I was nostalgically wishing for another Jane Eyre experience over the weekend, as I was hunting for a book I really wanted to read. As I surveyed the offerings and was disappointed, I began to imagine what a modern day literary agent would say about Jayne Eyre:
From the Desk of the World’s Most Important Literary Agent to Miss Charlotte Bronte:
Dear Miss Bronte,
Thank you for the opportunity to consider the manuscript of your novel, Jane Eyre. Unfortunately, I am unable to represent it at this time. Some words of wisdom if you decided to submit it elsewhere: your story is definitely not a Romance Novel. If you are unwilling to make changes in the present draft, you should look for an agent who specializes in Contemporary Women’s Fiction or Mystery.

Collected data entries:
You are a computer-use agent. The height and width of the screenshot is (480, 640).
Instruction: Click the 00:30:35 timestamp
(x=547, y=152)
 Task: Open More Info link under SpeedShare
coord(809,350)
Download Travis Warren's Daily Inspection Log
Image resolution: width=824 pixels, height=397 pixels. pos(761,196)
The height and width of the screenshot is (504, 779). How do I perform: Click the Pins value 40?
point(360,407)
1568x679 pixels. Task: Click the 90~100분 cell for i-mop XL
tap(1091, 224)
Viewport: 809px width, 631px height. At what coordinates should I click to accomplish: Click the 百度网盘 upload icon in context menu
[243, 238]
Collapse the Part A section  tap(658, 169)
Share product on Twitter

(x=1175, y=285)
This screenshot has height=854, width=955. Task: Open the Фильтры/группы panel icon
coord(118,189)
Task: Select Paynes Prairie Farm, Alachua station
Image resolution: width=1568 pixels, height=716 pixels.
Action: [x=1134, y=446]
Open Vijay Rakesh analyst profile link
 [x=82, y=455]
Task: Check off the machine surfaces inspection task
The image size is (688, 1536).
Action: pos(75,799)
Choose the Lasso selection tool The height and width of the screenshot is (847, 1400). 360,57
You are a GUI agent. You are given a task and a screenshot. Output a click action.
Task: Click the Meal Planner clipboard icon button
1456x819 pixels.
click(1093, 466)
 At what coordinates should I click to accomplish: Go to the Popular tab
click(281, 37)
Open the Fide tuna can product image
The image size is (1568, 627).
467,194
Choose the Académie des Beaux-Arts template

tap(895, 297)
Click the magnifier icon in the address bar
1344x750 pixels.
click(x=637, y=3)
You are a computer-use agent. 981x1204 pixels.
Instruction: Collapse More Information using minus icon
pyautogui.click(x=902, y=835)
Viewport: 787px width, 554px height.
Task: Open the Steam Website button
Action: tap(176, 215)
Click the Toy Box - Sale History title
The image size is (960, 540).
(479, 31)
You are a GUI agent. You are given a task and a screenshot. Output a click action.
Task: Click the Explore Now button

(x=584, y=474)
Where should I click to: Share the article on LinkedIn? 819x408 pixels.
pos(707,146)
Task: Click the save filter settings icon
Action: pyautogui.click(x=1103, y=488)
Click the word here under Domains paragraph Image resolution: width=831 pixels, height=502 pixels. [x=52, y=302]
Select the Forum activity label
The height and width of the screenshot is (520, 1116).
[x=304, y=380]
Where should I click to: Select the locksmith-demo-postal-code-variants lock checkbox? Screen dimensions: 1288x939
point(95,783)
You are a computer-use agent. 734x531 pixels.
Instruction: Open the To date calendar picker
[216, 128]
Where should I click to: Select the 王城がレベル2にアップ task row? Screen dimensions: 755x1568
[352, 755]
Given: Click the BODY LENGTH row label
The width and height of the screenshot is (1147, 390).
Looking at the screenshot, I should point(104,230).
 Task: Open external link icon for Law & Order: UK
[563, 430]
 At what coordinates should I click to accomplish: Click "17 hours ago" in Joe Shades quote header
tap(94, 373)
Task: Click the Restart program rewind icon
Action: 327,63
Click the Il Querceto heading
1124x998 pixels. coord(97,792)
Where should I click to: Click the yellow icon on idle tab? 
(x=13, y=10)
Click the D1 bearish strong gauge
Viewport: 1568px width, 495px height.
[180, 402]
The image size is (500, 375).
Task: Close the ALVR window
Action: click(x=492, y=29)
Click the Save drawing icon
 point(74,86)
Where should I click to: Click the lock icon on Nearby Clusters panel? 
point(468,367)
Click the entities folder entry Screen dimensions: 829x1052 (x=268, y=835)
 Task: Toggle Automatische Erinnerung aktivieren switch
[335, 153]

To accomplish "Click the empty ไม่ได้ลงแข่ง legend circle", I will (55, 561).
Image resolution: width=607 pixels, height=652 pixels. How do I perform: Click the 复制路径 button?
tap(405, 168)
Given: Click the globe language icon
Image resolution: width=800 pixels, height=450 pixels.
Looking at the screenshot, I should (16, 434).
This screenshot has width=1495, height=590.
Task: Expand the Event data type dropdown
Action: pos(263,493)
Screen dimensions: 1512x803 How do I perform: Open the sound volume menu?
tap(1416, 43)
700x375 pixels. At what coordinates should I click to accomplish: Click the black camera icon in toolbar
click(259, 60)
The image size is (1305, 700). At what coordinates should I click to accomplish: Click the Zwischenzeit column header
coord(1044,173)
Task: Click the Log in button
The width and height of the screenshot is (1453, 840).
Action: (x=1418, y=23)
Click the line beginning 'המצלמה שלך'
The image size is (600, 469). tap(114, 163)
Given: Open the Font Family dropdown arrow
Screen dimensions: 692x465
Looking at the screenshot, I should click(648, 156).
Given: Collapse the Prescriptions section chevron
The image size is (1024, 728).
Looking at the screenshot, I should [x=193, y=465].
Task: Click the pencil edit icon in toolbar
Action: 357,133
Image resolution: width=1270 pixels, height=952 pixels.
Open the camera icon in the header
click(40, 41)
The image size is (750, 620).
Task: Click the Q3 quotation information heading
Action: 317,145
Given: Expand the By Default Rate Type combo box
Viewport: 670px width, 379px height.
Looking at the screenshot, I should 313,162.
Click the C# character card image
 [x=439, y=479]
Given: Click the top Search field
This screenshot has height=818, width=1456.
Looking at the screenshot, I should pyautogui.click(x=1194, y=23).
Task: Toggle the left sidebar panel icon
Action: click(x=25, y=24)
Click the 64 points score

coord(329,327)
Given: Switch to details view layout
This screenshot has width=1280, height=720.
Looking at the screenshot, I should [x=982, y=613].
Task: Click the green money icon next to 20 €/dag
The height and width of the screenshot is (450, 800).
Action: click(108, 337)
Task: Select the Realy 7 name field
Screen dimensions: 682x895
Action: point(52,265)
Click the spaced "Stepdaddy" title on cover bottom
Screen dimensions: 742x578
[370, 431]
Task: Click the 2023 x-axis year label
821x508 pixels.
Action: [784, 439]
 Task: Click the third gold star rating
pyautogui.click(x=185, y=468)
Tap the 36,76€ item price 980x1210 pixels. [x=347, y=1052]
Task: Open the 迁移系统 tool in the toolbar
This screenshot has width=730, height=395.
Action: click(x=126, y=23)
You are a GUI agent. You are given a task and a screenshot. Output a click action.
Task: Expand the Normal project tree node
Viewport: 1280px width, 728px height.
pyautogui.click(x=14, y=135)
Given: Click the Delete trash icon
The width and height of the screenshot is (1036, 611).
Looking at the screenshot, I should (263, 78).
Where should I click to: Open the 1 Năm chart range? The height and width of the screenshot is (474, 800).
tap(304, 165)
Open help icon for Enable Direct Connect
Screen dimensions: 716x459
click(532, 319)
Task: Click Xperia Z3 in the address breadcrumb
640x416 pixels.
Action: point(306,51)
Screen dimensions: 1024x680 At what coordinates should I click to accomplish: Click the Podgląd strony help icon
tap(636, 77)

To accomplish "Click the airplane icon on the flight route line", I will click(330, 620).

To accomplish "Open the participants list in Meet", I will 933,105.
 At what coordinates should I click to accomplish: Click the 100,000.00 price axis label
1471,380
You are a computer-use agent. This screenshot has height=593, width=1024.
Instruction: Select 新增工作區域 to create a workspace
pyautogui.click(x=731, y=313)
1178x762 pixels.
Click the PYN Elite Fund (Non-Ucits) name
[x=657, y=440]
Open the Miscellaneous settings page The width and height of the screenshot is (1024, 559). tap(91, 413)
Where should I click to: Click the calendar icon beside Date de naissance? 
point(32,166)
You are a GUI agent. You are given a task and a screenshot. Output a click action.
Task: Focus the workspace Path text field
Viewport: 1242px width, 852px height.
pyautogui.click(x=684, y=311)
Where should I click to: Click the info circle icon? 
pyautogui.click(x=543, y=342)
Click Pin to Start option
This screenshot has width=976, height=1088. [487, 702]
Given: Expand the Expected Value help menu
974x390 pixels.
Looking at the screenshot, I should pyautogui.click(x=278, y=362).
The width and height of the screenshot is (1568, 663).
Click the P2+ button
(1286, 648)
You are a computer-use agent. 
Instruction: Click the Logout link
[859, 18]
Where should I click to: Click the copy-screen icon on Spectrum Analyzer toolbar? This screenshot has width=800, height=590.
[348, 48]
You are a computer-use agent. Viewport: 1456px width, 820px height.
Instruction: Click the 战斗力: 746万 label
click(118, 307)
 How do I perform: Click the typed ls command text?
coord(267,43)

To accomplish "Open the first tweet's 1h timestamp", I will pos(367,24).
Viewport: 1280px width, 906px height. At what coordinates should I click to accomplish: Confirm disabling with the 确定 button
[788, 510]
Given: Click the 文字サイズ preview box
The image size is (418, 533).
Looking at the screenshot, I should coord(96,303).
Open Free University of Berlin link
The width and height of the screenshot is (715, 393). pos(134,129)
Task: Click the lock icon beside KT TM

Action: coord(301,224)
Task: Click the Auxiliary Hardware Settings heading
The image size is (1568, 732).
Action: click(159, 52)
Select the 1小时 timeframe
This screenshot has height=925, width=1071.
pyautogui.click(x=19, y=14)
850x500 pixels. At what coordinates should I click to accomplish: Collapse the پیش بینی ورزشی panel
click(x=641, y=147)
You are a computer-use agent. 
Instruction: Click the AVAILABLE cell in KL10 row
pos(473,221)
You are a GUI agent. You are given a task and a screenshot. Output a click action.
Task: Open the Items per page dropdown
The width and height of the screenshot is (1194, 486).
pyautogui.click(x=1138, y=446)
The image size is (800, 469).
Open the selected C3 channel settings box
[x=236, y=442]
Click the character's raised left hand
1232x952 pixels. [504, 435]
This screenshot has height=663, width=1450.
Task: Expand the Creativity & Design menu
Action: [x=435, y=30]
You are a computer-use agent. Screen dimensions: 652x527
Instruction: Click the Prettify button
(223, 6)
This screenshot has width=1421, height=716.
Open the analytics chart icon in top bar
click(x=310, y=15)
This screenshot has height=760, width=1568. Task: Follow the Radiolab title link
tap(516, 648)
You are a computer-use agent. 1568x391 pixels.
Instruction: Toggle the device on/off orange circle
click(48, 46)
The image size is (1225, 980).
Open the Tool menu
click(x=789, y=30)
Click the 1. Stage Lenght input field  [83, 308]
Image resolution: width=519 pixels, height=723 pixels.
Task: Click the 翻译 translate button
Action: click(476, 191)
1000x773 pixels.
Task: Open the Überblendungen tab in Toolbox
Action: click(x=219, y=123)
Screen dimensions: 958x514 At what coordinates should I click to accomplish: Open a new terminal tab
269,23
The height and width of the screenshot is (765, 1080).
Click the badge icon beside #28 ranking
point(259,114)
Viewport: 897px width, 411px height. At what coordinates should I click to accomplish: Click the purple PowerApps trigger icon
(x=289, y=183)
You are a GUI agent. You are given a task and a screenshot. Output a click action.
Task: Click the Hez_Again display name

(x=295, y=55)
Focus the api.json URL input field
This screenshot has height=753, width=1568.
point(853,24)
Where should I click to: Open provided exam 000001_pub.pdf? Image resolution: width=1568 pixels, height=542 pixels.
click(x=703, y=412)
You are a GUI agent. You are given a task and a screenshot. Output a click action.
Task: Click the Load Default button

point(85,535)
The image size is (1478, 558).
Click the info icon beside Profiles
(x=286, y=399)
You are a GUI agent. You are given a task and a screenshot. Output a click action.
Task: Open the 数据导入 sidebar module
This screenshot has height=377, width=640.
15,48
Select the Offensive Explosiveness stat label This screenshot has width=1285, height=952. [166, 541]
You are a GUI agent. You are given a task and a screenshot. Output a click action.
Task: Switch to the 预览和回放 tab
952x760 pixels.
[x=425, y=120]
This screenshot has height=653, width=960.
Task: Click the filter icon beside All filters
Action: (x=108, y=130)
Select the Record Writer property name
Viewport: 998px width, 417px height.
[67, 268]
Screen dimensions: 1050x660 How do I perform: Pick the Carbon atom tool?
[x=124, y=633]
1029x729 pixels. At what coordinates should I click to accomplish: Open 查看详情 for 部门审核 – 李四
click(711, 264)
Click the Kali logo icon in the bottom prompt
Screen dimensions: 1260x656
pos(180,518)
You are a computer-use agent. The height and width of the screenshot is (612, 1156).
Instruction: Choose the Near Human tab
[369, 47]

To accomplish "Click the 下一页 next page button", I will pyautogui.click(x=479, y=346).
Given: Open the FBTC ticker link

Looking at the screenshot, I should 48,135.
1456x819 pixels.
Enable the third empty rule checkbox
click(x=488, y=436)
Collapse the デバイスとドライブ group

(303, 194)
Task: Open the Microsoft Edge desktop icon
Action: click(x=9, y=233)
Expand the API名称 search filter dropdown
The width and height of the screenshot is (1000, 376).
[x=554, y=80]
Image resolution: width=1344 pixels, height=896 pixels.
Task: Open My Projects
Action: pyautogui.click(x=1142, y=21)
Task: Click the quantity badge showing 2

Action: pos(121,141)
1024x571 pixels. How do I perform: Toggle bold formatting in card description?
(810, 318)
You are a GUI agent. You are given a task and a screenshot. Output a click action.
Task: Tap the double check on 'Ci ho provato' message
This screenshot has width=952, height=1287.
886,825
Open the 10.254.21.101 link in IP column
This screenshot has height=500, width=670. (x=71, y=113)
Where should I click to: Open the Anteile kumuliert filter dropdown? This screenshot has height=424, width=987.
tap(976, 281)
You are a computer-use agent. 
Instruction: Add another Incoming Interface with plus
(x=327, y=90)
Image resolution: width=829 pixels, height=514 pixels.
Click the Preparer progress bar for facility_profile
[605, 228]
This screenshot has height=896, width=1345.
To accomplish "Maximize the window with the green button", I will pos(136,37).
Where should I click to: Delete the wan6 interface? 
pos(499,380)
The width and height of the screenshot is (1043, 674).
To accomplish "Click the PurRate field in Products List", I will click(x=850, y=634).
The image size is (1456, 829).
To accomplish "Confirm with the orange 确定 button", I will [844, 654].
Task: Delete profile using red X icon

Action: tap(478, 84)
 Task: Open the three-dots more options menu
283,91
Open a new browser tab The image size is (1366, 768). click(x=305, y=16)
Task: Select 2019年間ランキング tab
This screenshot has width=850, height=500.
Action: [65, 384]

* [Complete the following]:
• a. Based on the text about Jane Eyre, say yes or no to each statement below, quoting the words from the text that decide it: (i) The agent agrees to represent the novel. (ii) The agent says the story is not a Romance Novel. (iii) The writer was hunting for a book over the weekend.
• b. Repeat the part of the text about Jane Eyre between "I was nostalgically" and "Fiction or Mystery.", inclusive.

* [Expected results]:
• a.
(i) No: "Unfortunately, I am unable to represent it at this time."
(ii) Yes: "your story is definitely not a Romance Novel."
(iii) Yes: "I was nostalgically wishing for another Jane Eyre experience over the weekend, as I was hunting for a book I really wanted to read."

• b.
I was nostalgically wishing for another Jane Eyre experience over the weekend, as I was hunting for a book I really wanted to read. As I surveyed the offerings and was disappointed, I began to imagine what a modern day literary agent would say about Jayne Eyre:
From the Desk of the World’s Most Important Literary Agent to Miss Charlotte Bronte:
Dear Miss Bronte,
Thank you for the opportunity to consider the manuscript of your novel, Jane Eyre. Unfortunately, I am unable to represent it at this time. Some words of wisdom if you decided to submit it elsewhere: your story is definitely not a Romance Novel. If you are unwilling to make changes in the present draft, you should look for an agent who specializes in Contemporary Women’s Fiction or Mystery.